- [The task] From the line that contains "Screen dimensions: 1414x833" down to the last line of the entries, repeat every line exactly. Do not carry over the pictures.

[Dataset entries]

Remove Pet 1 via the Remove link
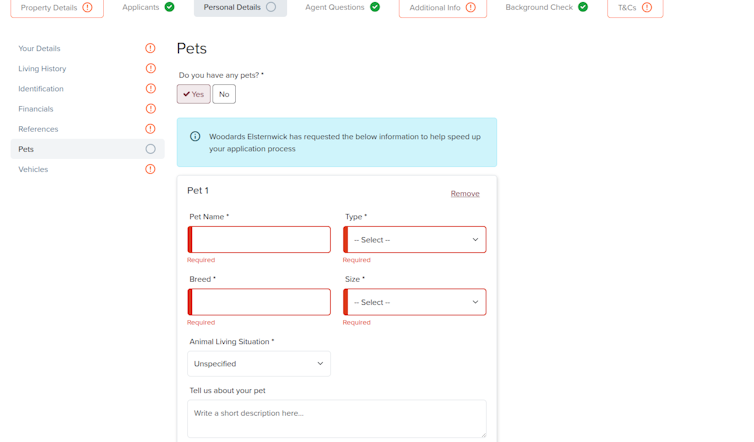Screen dimensions: 754x442 [465, 194]
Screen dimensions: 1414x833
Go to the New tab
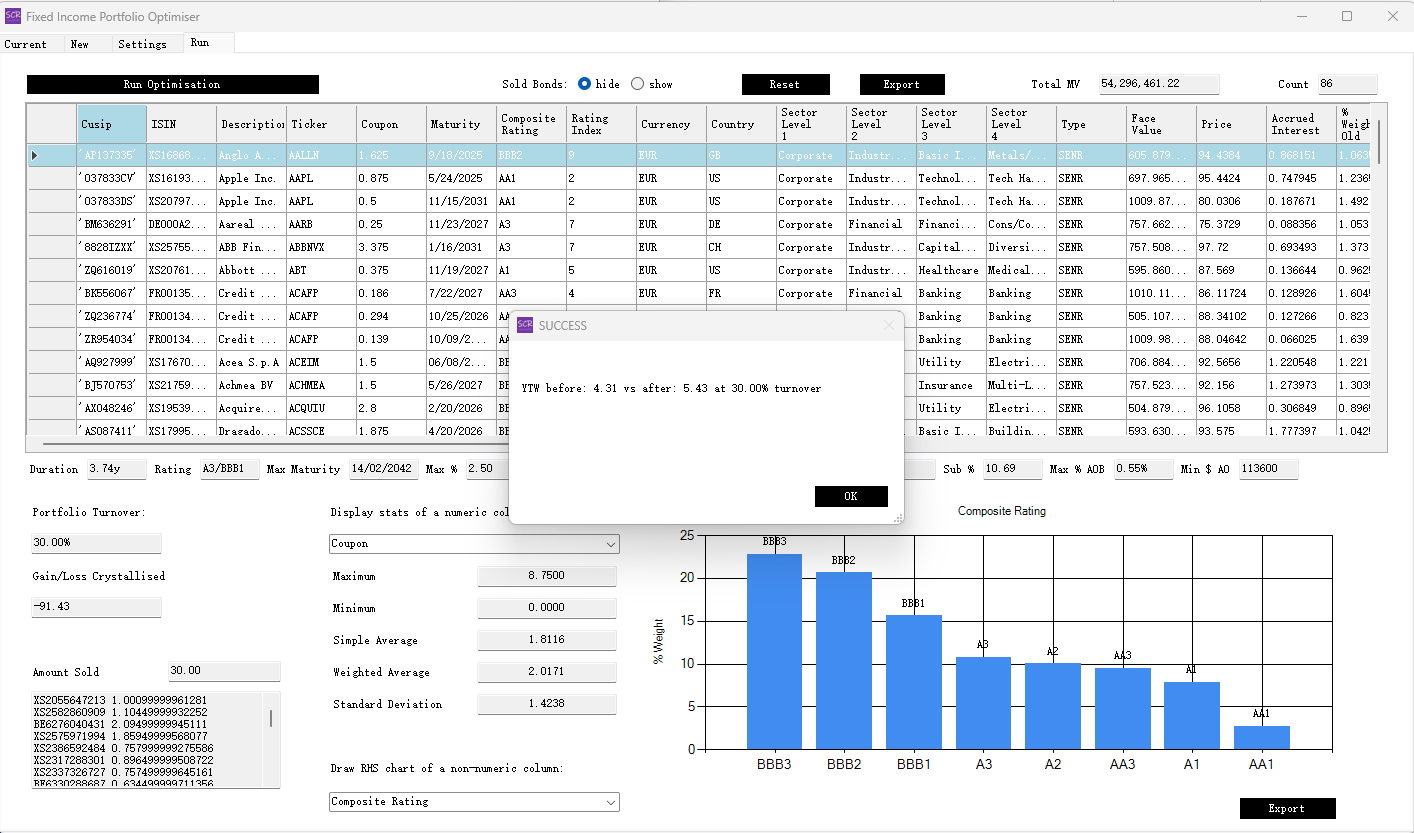point(79,44)
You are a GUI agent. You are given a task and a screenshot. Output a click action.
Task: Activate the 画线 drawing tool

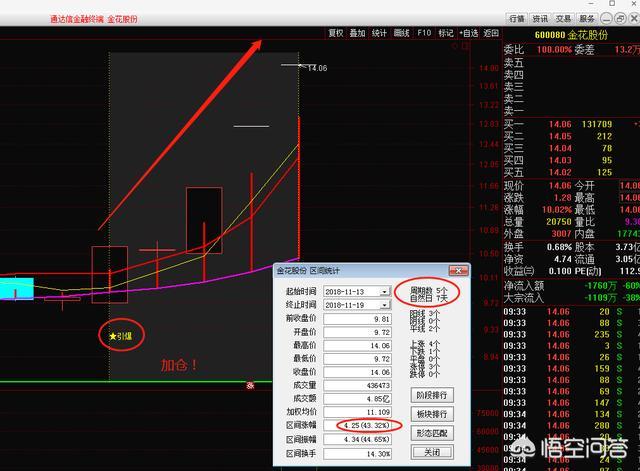(x=402, y=33)
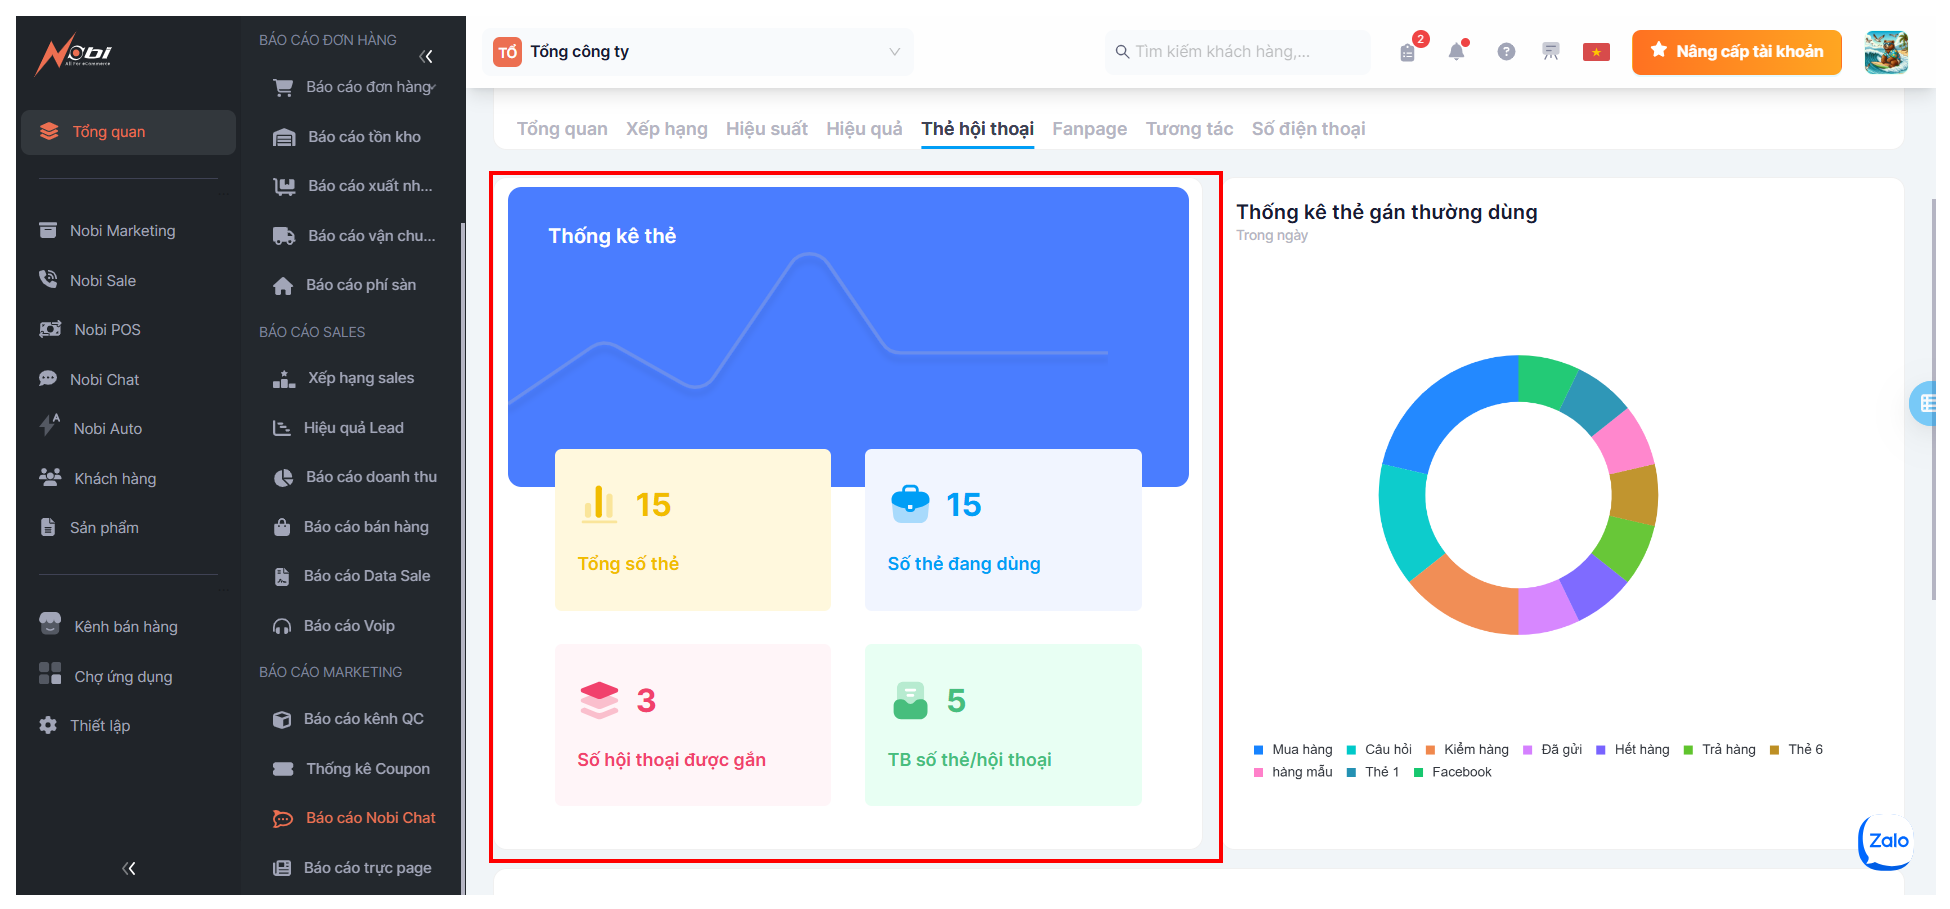
Task: Open Báo cáo doanh thu report
Action: 370,477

- [Expected output]
Screen dimensions: 1414x833
Go to the New tab
point(79,44)
You are a GUI agent. You are given a task and a screenshot. Output a click action.
Task: Activate the 画线 drawing tool

(x=402, y=33)
Task: Open Báo cáo doanh thu report
Action: 370,477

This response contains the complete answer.